Джимми Бауманн и Лайл Хокинс перелистывали сборник церковных гимнов, и поэтому не заметили, как Луиза Невилл вышла из ризницы и, не привлекая внимания, прошла и села в первом ряду. Когда заиграл орган, оба оторвались от сборника. Это была простая мелодия, очень хорошо им знакомая: «Прекрасная Грейс» — религиозный гимн всех без исключения протестантских вероисповеданий. Они встали вместе со всеми и без труда присоединились к общему хору.
В последние годы ни Бауманн, ни Хокинс не посещали церковь, вопреки столь любимому ими лозунгу: «Америка — для белых христиан!», поэтому, когда гимн закончился, они принялись лихорадочно перелистывать служебник в поисках нужной литургии. Впрочем, очень скоро они оставили это занятие, смирившись с ролью молчаливых наблюдателей. Пока Хокинс крутился и ерзал, томясь от скуки, Бауманн отметил для себя, что эта лютеранская служба подозрительно напоминает католическую. Он рос и воспитывался внутри одной из многочисленных протестантских общин, для которых воскресное богослужение, состоящее из совместных религиозных песнопений и продолжительной эмоционально приподнятой проповеди, было, главным образом, актом духовного возрождения. Поэтому старые церкви — католическая, лютеранская, епископальная — со всеми этими рясами, монотонным бормотанием псалмов, сложными литургиями и постоянным вставанием и преклонением колен, вызывали у него чувство враждебности. Однако он вспомнил о духовной самодисциплине и сказал себе: «Смотри на вещи шире, Джимми, они такие же белые христиане, как и ты. Не будь фанатиком».

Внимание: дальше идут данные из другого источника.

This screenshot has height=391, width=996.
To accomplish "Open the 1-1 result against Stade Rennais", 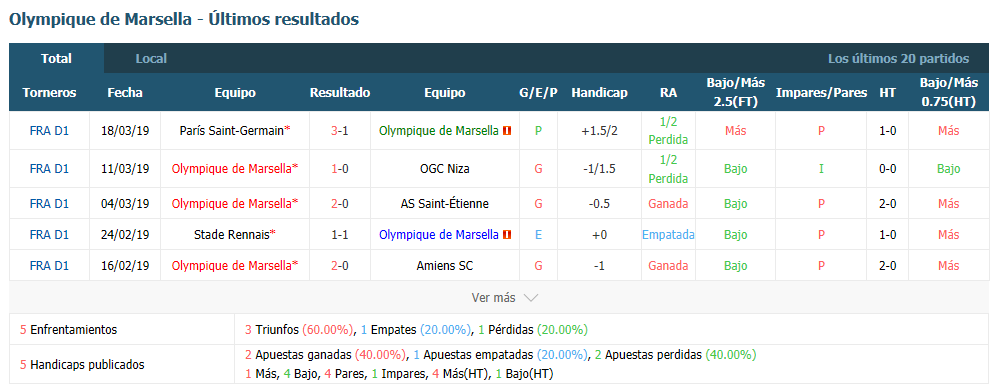I will coord(340,235).
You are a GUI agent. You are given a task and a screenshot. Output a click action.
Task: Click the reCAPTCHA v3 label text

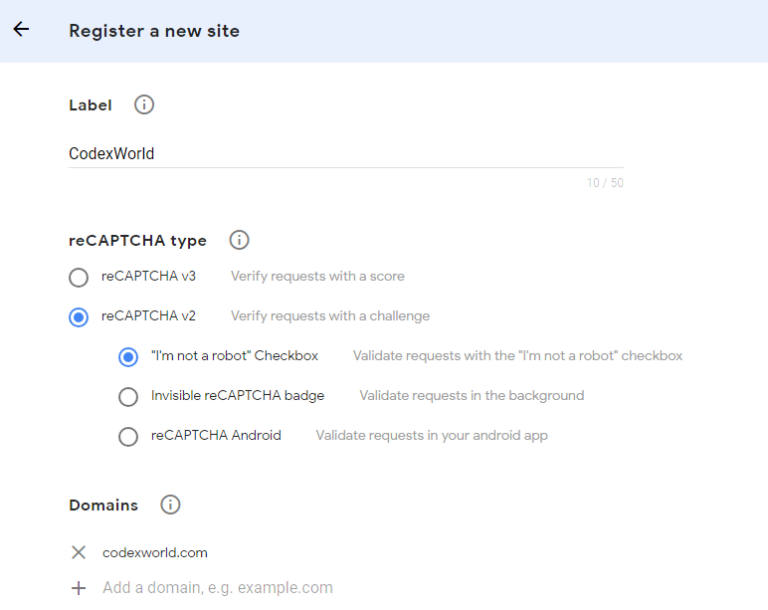[148, 276]
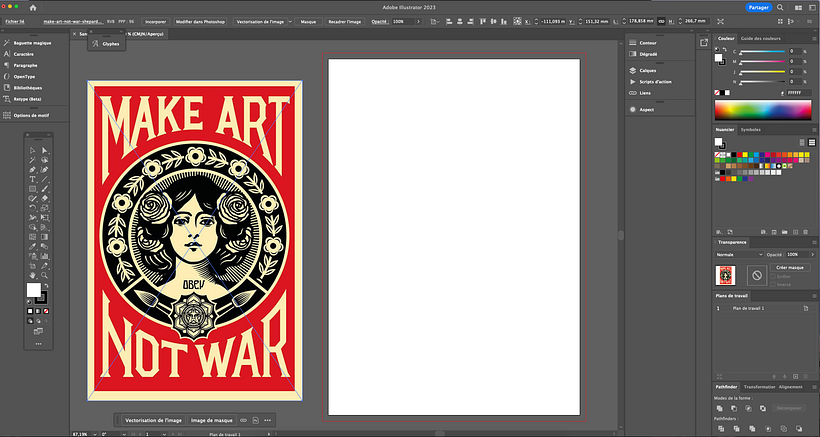This screenshot has width=820, height=437.
Task: Click the search magnifier icon
Action: tap(779, 7)
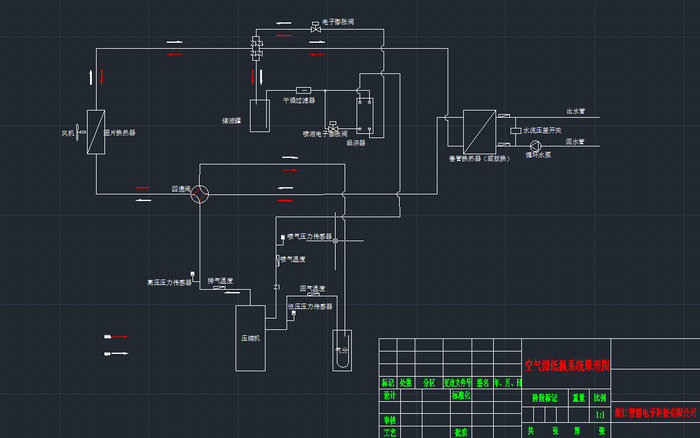Click the fan (风机) symbol
This screenshot has height=438, width=700.
pos(81,132)
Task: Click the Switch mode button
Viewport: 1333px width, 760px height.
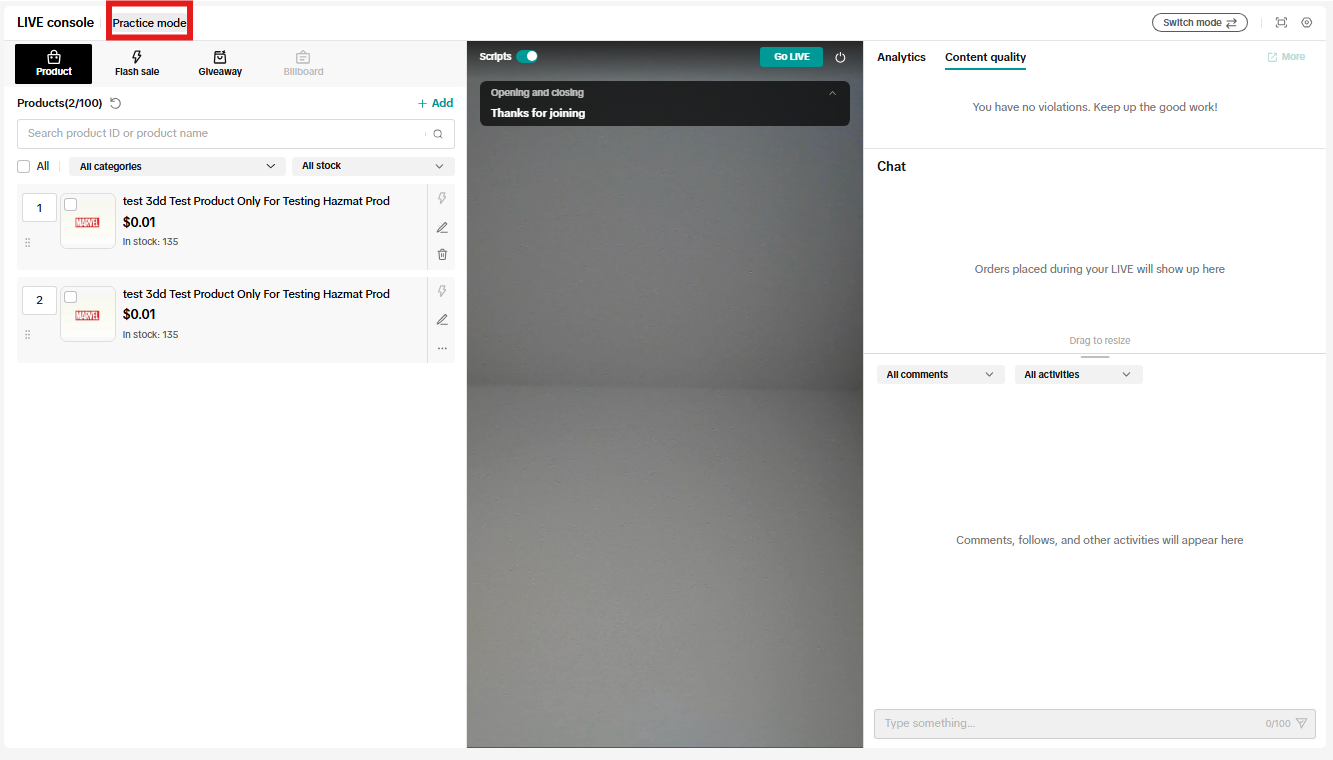Action: pos(1199,22)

Служба шла своим чередом, и лишь через полчаса преподобный Джон Невилл поднялся на кафедру и начал проповедь. Это был мужчина средних лет с молодым, даже несколько мальчишеским лицом. Взгляд его водянистых карих глаз казался отрешенным, словно направленным внутрь и сосредоточенным на чем-то своем, однако широкая белозубая улыбка, готовая в любую минуту появиться на румяном лице, свидетельствовала о веселом добродушном нраве. Во всех отношениях он производил впечатление человека «золотой середины», без каких-либо излишеств. Его светлые волосы с годами поредели, однако были по-прежнему густыми, без единого намека на лысину.
Довольно плотное сложение выдавало в нем любителя хорошо выпить и закусить, впрочем, тучным его назвать было трудно. Это был сорокалетний мужчина, которому на первый взгляд никто не дал бы больше тридцати, когда же открывался его истинный возраст, становилось очевидным, что именно на свои годы он и выглядит.
Он прочел стих одного из посланий апостола Петра, а затем приступил к проповеди на тему «Притчи о страданиях» Кьеркегора. Бауманн и Хокинс не слушали его. Ерзанье Хокинса начало действовать Бауманну на нервы, и он то и дело бросал взгляд на циферблат часов сидящей рядом женщины. «Ну давай, приятель, закругляйся,» — думал он.